The Minister for Building Materials and Minister for Secondary Industries was a ministry in the government of New South Wales, with the principal responsibility being the development, availability, production and standard of building materials particularly bricks, tiles and baths. It was established in the second McGirr ministry in May 1947, carved out of the responsibilities of the Minister for Labour and Industry. Additional responsibility for the encouragement and regulation of manufacturing, referred to as secondary industries, were added in November 1947 and the title of the portfolio was amended to reflect the additional responsibilities in March 1948. The portfolio was abolished in the first Cahill ministry in 1952 and the responsibilities for building materials were returned to the Minister for Labour and Industry while Secondary Industries returned to the Premier.

Role and responsibilities
During World War II building controls had been exercised by the Commonwealth government. With post war reconstruction, control over building materials returned to the state governments. Controls continued to be necessary in the post-war environment to ensure that State planning priorities (including the demands of population growth) were achieved and scarce resources were allocated equitably. The controls introduced by the Building Operations and Building Materials Control Act 1946, included requiring consent for building operations except those exempted under the Act; preventing architects, builders, contractors and engineers from commencing buildings which were unauthorised, and requiring them to conform to any conditions placed on the building authorisation. Local Government powers to approve building applications were subject to the Act. Consent was required to use bricks except for purposes defined by the Act. Restrictions were placed on the supply of a range of other building materials. Inspectors could visit building sites and places where building materials were manufactured, stored, sold or distributed and require the production of relevant records. This was initially administered by the Building Materials Branch of the Department of Labour and Industry and timber distribution staff of the Forestry Commission. In June 1947 these staff were transferred to the new department of building materials. A technical branch was established to stimulate and develop the various activities allied to the building industry, and to ensure the training of skilled tradesmen to enable the State’s housing program to be achieved. The branch also controlled all building materials such as bricks, cement products, and timber. The various branches which had combined to create the Department were operationally restricted to coastal districts while the new department's responsibilities covered the entire State.

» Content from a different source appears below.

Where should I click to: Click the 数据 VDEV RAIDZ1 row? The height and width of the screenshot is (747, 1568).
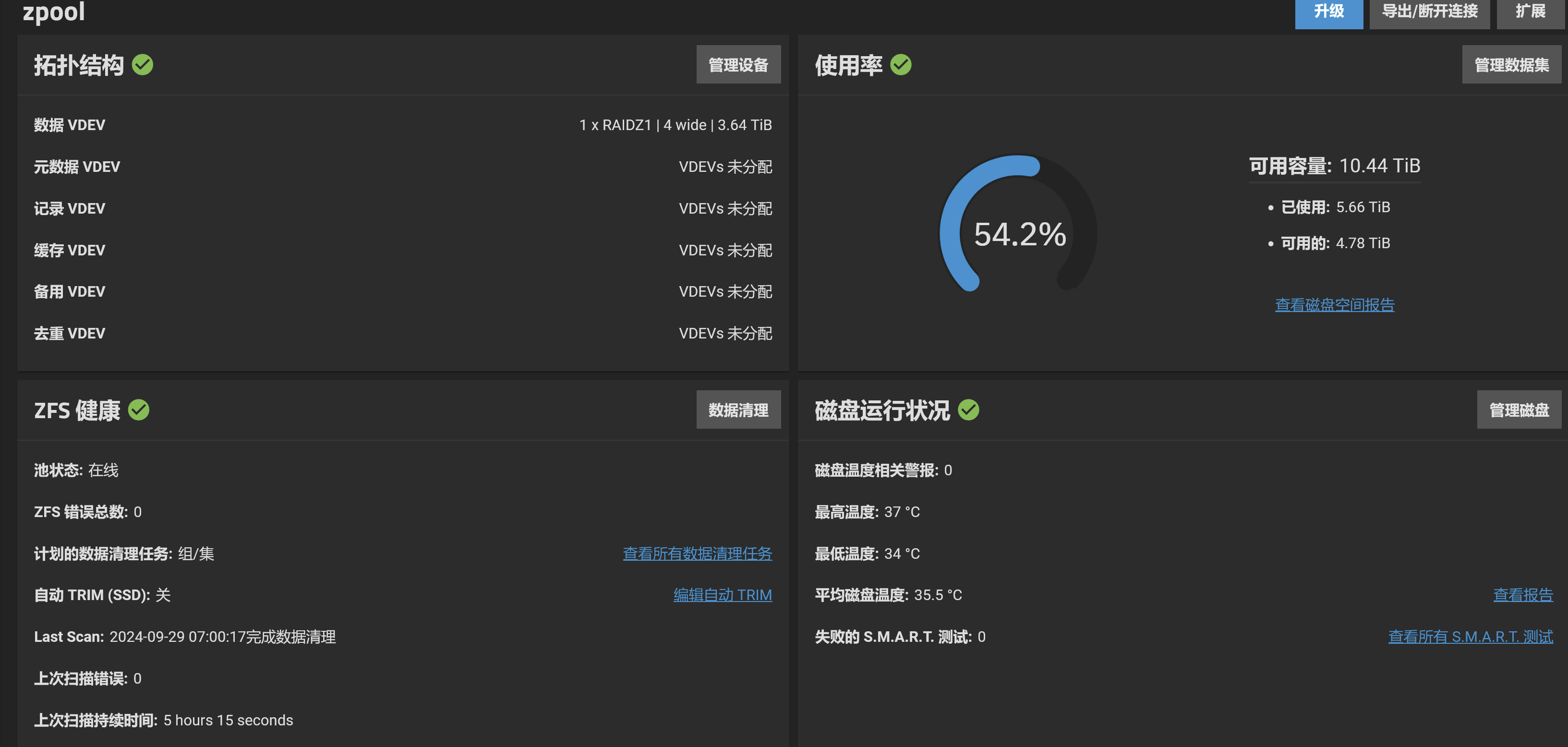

Bricks for example were not permitted to be used for the construction of fences or garages.

A secondary industries section had been established in the Premier's department in 1944 with responsibility for developing manufacturing industries and in 1945 transferred to the Department of Labour and Industry. The functions of the section were to keep the Department informed about development and decentralisation of secondary industries, to provide information, advice and assistance to those contemplating the establishment of new industries or the expansion and technical development existing industries in NSW. The Section was responsible for the development and progressive implementation of various plans for industrial development, contact with overseas industries, negotiation for the establishment of factories in Australia, and movement towards the more rational and economic grouping of inter-related industries. The Division worked co-operatively with Commonwealth and other NSW agencies concerned with the development and decentralisation of secondary industries, and maintained contact with manufacturers for the purposes of information exchange, fostering expansion and efficiency, and encouraging maximum employment.

On 4 November, 1947 the secondary industries division was transferred from the Premier's department to the Department of Building Materials in order to achieve co-ordination between industrial and housing development. Despite the additional responsibilities, the portfolio remained named Building Materials until June 1950 when it was renamed Minister for Secondary Industries and Minister for Building Materials.

On 15 August 1952 William Dickson resigned from the ministry and was elected President of the Legislative Council. The portfolio was abolished, with responsibility for secondary industries returning to the Premier, while building materials returned to the responsibility of the Minister for Labour and Industry. Manufacturing was next represented at a portfolio level as Minister for Industrial Development and Decentralisation.